*** SUPPLIED INFORMATION ***

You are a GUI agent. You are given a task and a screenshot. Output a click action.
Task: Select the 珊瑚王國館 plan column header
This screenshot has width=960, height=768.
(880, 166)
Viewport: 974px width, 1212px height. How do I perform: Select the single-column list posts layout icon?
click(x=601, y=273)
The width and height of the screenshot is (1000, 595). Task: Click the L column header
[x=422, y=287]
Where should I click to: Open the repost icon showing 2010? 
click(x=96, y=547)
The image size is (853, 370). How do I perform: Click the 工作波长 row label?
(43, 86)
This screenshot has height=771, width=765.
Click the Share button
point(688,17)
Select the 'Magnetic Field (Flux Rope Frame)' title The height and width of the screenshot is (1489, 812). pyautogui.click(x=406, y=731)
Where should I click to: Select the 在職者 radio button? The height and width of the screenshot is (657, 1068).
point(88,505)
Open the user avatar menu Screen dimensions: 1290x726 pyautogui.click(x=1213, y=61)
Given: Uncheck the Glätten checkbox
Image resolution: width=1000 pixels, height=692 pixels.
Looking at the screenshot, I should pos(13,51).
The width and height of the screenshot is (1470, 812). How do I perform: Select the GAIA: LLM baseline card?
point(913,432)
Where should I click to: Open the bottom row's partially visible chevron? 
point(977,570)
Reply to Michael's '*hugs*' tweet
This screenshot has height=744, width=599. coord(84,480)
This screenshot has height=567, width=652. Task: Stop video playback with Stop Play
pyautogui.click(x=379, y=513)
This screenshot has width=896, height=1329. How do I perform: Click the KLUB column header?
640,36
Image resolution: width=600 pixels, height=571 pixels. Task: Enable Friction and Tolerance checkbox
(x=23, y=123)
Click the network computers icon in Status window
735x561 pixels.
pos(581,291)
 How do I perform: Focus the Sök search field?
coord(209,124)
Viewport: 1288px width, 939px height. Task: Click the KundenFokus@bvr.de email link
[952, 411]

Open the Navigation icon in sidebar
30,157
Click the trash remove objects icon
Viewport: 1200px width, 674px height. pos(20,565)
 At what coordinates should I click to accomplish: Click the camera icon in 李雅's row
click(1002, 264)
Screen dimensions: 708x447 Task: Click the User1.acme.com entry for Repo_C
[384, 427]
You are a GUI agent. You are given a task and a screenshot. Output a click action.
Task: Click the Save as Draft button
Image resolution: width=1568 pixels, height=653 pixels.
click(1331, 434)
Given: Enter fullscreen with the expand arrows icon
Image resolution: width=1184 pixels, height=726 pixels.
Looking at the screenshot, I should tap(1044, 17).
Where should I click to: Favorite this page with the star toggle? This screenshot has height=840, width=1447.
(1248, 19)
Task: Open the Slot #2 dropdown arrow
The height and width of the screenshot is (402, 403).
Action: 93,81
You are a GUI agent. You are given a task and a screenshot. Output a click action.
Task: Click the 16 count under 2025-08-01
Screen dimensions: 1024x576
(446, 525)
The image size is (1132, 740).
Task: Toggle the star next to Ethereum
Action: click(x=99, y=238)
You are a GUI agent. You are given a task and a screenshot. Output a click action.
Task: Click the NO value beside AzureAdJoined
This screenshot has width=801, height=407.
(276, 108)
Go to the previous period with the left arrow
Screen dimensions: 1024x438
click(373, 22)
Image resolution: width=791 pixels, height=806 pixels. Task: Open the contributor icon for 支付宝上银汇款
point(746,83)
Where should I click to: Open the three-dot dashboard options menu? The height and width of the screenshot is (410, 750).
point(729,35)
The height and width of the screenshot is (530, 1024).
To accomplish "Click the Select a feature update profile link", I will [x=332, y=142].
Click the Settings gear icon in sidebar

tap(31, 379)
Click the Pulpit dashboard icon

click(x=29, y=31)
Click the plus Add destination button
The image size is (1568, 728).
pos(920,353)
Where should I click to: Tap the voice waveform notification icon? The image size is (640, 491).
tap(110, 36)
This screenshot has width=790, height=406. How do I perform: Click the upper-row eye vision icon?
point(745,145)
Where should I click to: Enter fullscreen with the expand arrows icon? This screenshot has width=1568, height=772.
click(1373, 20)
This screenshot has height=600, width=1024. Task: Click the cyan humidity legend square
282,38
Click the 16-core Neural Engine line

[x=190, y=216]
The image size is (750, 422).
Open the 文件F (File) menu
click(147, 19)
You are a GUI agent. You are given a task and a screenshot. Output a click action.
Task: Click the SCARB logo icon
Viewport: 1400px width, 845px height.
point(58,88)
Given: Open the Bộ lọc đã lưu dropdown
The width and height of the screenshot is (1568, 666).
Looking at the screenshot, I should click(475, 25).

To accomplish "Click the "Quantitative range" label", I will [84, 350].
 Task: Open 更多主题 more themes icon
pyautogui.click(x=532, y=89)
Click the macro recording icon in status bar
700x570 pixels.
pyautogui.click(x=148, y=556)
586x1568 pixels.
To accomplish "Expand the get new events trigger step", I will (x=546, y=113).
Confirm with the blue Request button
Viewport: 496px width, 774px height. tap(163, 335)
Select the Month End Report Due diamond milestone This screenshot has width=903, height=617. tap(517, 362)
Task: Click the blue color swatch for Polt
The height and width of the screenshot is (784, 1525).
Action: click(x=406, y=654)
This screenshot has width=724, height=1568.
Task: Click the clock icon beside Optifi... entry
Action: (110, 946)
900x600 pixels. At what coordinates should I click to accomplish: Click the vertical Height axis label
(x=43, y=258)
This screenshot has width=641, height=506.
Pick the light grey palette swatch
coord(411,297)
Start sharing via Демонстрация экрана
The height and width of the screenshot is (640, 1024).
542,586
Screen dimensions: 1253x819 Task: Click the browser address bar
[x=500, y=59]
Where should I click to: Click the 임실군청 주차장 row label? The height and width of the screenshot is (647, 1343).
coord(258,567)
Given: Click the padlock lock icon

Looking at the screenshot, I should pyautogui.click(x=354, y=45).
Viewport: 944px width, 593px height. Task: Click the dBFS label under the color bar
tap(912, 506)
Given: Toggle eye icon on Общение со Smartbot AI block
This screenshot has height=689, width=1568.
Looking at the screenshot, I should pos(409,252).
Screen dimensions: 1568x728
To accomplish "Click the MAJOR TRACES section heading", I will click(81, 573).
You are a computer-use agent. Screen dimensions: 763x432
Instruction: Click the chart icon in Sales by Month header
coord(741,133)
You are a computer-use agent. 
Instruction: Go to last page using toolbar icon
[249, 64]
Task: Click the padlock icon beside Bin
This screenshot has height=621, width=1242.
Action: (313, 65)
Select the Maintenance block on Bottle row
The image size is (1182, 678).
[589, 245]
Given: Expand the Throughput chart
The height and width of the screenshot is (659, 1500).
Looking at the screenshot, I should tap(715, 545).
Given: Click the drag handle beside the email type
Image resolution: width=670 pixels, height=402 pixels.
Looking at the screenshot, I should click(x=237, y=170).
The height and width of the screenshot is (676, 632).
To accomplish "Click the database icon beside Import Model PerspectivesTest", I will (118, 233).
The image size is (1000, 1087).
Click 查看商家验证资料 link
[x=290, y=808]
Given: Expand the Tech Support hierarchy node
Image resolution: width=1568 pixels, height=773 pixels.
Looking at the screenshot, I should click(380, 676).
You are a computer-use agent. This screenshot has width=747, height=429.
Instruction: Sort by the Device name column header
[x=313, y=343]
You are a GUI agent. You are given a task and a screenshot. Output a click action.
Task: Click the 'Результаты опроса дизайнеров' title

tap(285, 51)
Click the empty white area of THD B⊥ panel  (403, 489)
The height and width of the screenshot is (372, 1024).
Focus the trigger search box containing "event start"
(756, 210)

*** End of SUPPLIED INFORMATION ***

■ WORK ITEM ■
What is wanted is one number: how many lines in the listing hold the string "will".

■ ANSWER SPACE ■
5